Re: [PATCH v2] kvm/x86: allocate the write-tracking metadata on-demand

From: Andrei Vagin
Date: Tue Feb 13 2024 - 14:32:43 EST


On Tue, Feb 13, 2024 at 9:13 AM Sean Christopherson <seanjc@xxxxxxxxxx> wrote:
>
> On Tue, Feb 06, 2024, Andrei Vagin wrote:
> > The write-track is used externally only by the gpu/drm/i915 driver.
> > Currently, it is always enabled, if a kernel has been compiled with this
> > driver.
> >
> > Enabling the write-track mechanism adds a two-byte overhead per page across
> > all memory slots. It isn't significant for regular VMs.
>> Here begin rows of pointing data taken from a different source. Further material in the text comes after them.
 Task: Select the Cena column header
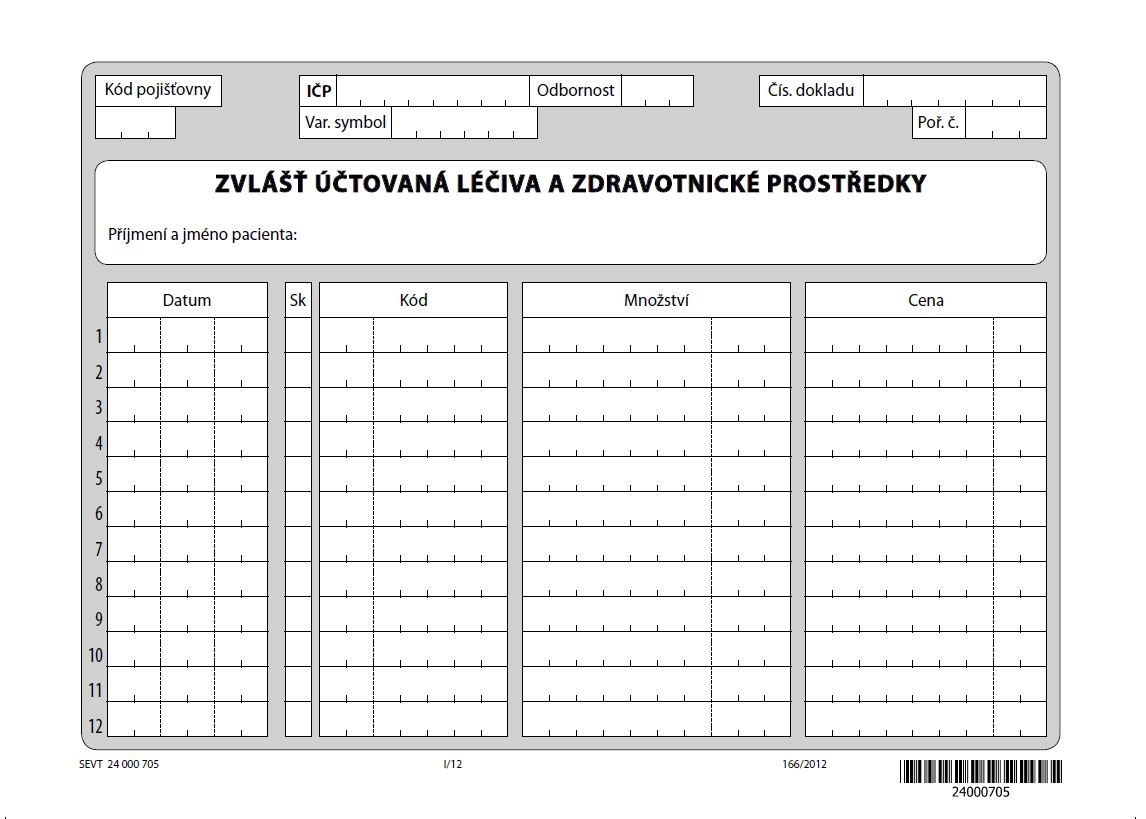(924, 300)
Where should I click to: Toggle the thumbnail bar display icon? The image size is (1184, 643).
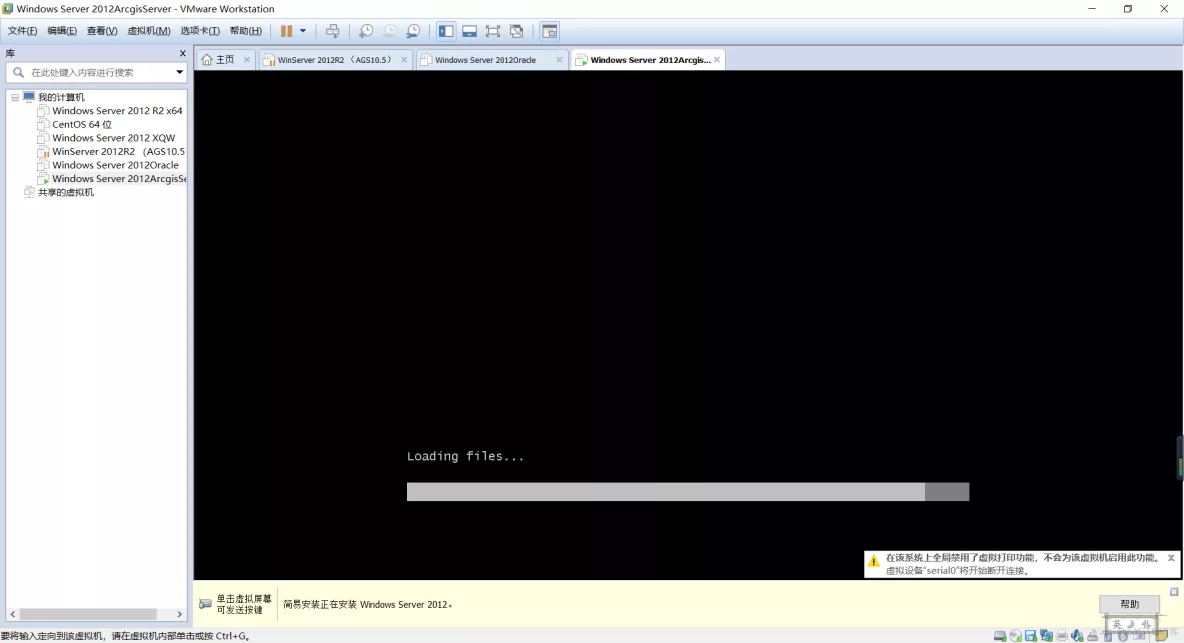point(469,30)
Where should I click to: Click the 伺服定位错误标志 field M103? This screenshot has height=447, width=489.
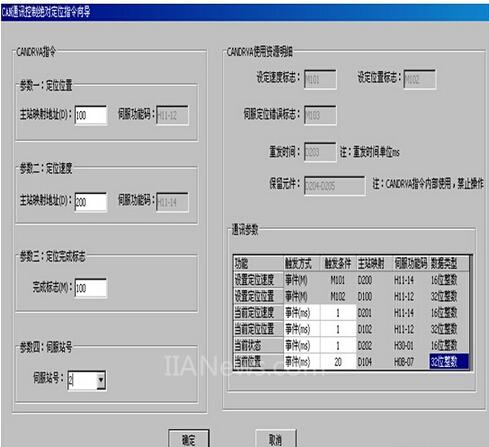click(x=320, y=115)
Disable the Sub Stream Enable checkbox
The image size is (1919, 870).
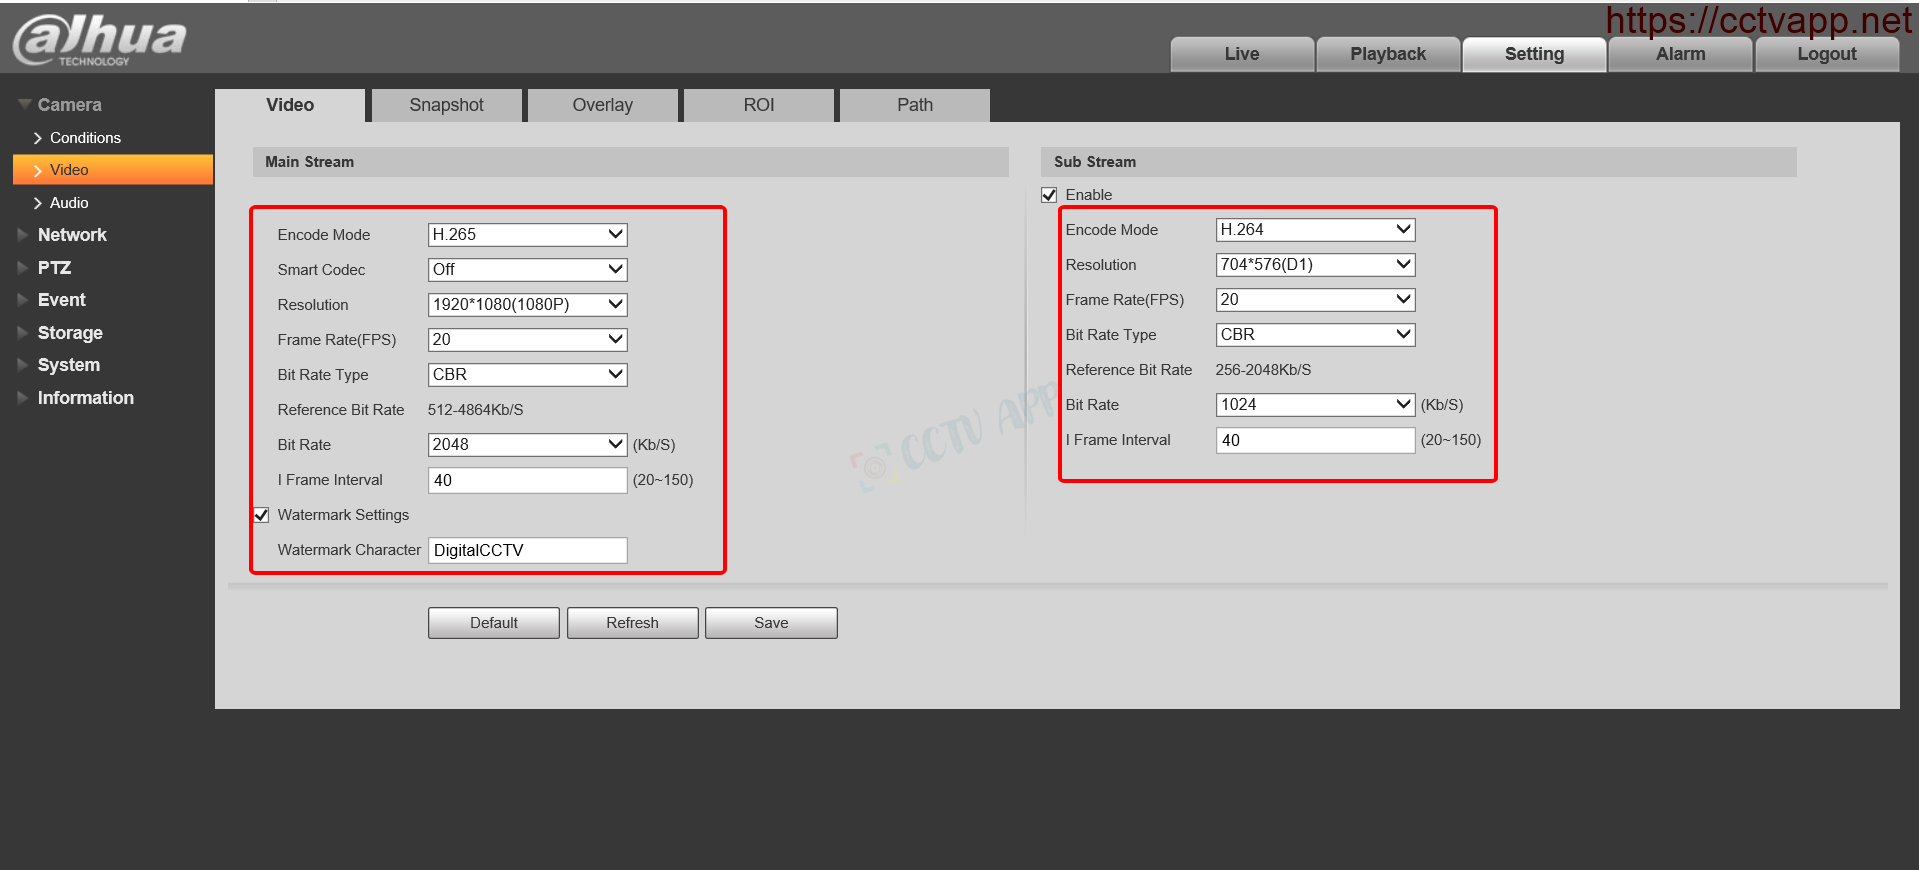point(1049,195)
However in gVisor,
> > where the entire process virtual address space is mapped into the VM, even
> > with a 39-bit address space, the overhead amounts to 256MB.
> >
> > This change rework the write-tracking mechanism to enable it on-demand
> > in kvm_page_track_register_notifier.
>
> Don't use "this change", "this patch", or any other variant of "this blah" that
> you come up with. :-) Simply phrase the changelog as a command.

ok:)

>
> > Here is Sean's comment about the locking scheme:
> >
> > The only potential hiccup would be if taking slots_arch_lock would
> > deadlock, but it should be impossible for slots_arch_lock to be taken in
> > any other path that involves VFIO and/or KVMGT *and* can be coincident.
> > Except for kvm_arch_destroy_vm() (which deletes KVM's internal
> > memslots), slots_arch_lock is taken only through KVM ioctls(), and the
> > caller of kvm_page_track_register_notifier() *must* hold a reference to
> > the VM.
> >
> > Cc: Paolo Bonzini <pbonzini@xxxxxxxxxx>
> > Cc: Sean Christopherson <seanjc@xxxxxxxxxx>
> > Cc: Zhenyu Wang <zhenyuw@xxxxxxxxxxxxxxx>
> > Suggested-by: Sean Christopherson <seanjc@xxxxxxxxxx>
> > Signed-off-by: Andrei Vagin <avagin@xxxxxxxxxx>
> > ---
> > v1: https://lore.kernel.org/lkml/ZcErs9rPqT09nNge@xxxxxxxxxx/T/
> > v2: allocate the write-tracking metadata on-demand
> >
> > arch/x86/include/asm/kvm_host.h | 2 +
> > arch/x86/kvm/mmu/mmu.c | 24 +++++------
> > arch/x86/kvm/mmu/page_track.c | 74 ++++++++++++++++++++++++++++-----
> > arch/x86/kvm/mmu/page_track.h | 3 +-
> > 4 files changed, 78 insertions(+), 25 deletions(-)
> >
> > diff --git a/arch/x86/include/asm/kvm_host.h b/arch/x86/include/asm/kvm_host.h
> > index d271ba20a0b2..c35641add93c 100644
> > --- a/arch/x86/include/asm/kvm_host.h
> > +++ b/arch/x86/include/asm/kvm_host.h
> > @@ -1503,6 +1503,8 @@ struct kvm_arch {
> > */
> > #define SPLIT_DESC_CACHE_MIN_NR_OBJECTS (SPTE_ENT_PER_PAGE + 1)
> > struct kvm_mmu_memory_cache split_desc_cache;
> > +
> > + bool page_write_tracking_enabled;
>
> Rather than a generic page_write_tracking_enabled, I think it makes sense to
> explicitly track if there are *external* write tracking users. One could argue
> it makes the total tracking *too* fine grained, but I think it would be helpful
> for readers to when KVM itself is using write tracking (shadow paging) versus
> when KVM has write tracking enabled, but has not allocated rmaps (external write
> tracking user).
>
> That way, kernels with CONFIG_KVM_EXTERNAL_WRITE_TRACKING=n don't need to check
> the bool (though they'll still check kvm_shadow_root_allocated()). And as a
> bonus, the diff is quite a bit smaller.
>

Your patch looks good to me. I ran kvm and gvisor tests and didn't
find any issues. I sent it as v3:
https://lkml.org/lkml/2024/2/13/1181

I didn't do any changes, so feel free to change the author.

Thanks for the help.